L’Antonianum e l’innovazione

Il rettore padre Hernandez: la pandemia «non ha intaccato la relazione. Investiamo nell’integrazione tra spazi, tecnologie e metodi, per classi più interattive»

Guarda all’emergenza sanitaria per il Covid–19 da due diverse angolature padre Agustin Hernandez, rettore della Pontificia Università Antonianum, l’istituzione didattica promossa dall’ordine dei Frati Minori e attiva a Roma dal 1887. Il religioso, che guida l’ateneo di via Merulana dallo scorso maggio, parla di «retrospettiva e prospettiva della missione universitaria». Se volgendo lo sguardo indietro, alle prime settimane di marzo, quando la pandemia ha interrotto la didattica in presenza, Hernandez rileva «le difficoltà iniziali connesse a un servizio digitalizzato per il quale non eravamo del tutto preparati», pensando alla ripresa dei corsi in sede e all’avvio del nuovo anno accademico riscontra quanto «le nuove tecnologie hanno arricchito la modalità presenziale dell’insegnamento» e che «la pandemia non ha intaccato la relazione e la crescita, anzi, ne ha reso ancora più acuto il bisogno».
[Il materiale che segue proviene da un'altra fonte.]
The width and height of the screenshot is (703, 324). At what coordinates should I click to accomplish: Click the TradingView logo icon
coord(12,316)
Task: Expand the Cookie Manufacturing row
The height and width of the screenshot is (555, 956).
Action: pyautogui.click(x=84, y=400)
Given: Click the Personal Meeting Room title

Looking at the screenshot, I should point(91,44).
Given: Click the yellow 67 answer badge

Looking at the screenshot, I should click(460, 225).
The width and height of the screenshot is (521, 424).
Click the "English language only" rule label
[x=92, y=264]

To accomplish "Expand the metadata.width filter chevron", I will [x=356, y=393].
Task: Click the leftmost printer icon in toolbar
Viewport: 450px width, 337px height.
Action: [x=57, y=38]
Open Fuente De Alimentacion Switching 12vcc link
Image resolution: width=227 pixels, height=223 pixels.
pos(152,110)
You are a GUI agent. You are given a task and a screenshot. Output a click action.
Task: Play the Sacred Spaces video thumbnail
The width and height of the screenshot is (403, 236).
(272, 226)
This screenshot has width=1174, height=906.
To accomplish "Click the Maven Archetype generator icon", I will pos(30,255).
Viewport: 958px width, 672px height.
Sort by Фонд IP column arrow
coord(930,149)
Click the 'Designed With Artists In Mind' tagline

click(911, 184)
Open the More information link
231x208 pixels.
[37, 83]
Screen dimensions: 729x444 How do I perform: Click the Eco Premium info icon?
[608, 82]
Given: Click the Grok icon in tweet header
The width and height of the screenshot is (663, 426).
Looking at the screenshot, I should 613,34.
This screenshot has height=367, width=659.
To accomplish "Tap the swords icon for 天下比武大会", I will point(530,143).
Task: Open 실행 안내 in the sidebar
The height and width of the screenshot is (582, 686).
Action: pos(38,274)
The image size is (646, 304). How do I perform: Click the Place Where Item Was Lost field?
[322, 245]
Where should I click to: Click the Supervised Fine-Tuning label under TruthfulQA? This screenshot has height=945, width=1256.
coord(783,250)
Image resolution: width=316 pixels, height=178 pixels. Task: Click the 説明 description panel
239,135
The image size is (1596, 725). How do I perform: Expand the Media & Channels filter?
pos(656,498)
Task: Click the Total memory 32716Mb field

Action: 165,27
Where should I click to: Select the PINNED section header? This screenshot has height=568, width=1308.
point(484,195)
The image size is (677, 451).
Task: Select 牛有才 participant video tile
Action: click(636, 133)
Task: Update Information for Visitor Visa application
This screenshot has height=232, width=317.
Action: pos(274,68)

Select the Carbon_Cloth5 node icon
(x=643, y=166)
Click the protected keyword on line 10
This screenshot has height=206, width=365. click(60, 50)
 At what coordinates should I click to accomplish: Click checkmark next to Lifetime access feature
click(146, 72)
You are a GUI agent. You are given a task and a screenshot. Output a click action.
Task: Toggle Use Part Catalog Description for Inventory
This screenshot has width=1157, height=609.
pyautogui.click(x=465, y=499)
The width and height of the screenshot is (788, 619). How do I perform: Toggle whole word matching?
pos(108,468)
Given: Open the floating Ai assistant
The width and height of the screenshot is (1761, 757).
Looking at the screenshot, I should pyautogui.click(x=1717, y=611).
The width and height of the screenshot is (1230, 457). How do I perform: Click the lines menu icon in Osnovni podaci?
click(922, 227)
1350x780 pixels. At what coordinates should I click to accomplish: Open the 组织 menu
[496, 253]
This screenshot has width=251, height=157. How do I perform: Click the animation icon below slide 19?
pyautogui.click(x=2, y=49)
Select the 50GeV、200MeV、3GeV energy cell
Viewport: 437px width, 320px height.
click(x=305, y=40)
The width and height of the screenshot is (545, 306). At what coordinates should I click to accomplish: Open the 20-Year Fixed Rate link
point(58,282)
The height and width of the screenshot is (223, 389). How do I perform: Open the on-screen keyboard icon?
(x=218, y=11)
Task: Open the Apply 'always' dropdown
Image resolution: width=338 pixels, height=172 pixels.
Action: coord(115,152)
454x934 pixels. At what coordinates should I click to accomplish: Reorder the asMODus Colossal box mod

In particolare, il rettore osserva che l’emergenza sanitaria «ci ha confermato, come comunità accademica, il bisogno e la ricchezza della relazione con gli altri e con l’Altro, con Dio. Questo ci apre ora la strada per una nuova tappa che noi vogliamo vivere ispirandoci al carisma francescano». Per Hernandez la pandemia «ha drasticamente ridotto uno degli aspetti più belli e arricchenti per chi studia o insegna a Roma: l’incontro quotidiano con persone di altre nazionalità e di altre culture». Per questo «stiamo investendo nel settore dell’innovazione didattica al fine di realizzare l’integrazione sicura tra spazi, arredi e tecnologie, ma anche metodi che ci aiutino a rendere le classi più interattive ed efficaci nell’apprendimento – ancora le parole del rettore -, garantendo la possibilità di interagire sincronicamente in telepresenza agli iscritti impossibilitati ad esserci fisicamente, impediti dal controllo delle frontiere e condizionati dall’evolvere dell’emergenza nei Paesi d’origine. Si tratta di una sfida importante da vincere con creatività e fantasia».

Esempio anticipatore «di questa nuova fase propulsiva» è stata l’iniziativa “Humanitarian Care: Covid–19”, una due giorni di lezioni e incontri online organizzata ad aprile e dedicata «ai temi del self-help e dello spiritual first aid – spiega Hernandez -, che ha dato vita, insieme alla condivisione delle storie e delle emozioni dei singoli, a un vero e proprio laboratorio di senso». I partecipanti sono stati 122, appartenenti a 18 congregazioni religiose e provenienti da 23 Paesi; tra loro, medici e infermieri coinvolti attivamente nelle corsie dei reparti Covid, nonché responsabili del governo delle congregazioni a livello locale, provinciale e internazionale.

Quello che ha reso nell’insieme proficua tutta la fase emergenziale «è stato il generoso servizio dei docenti e del personale amministrativo – conclude il rettore -. La loro serena e competente dedizione ha permesso di pensare, analizzare e immaginare in una logica “costituente”, che include ed unisce, pur nel rispetto della dignità e delle differenze di ciascuno».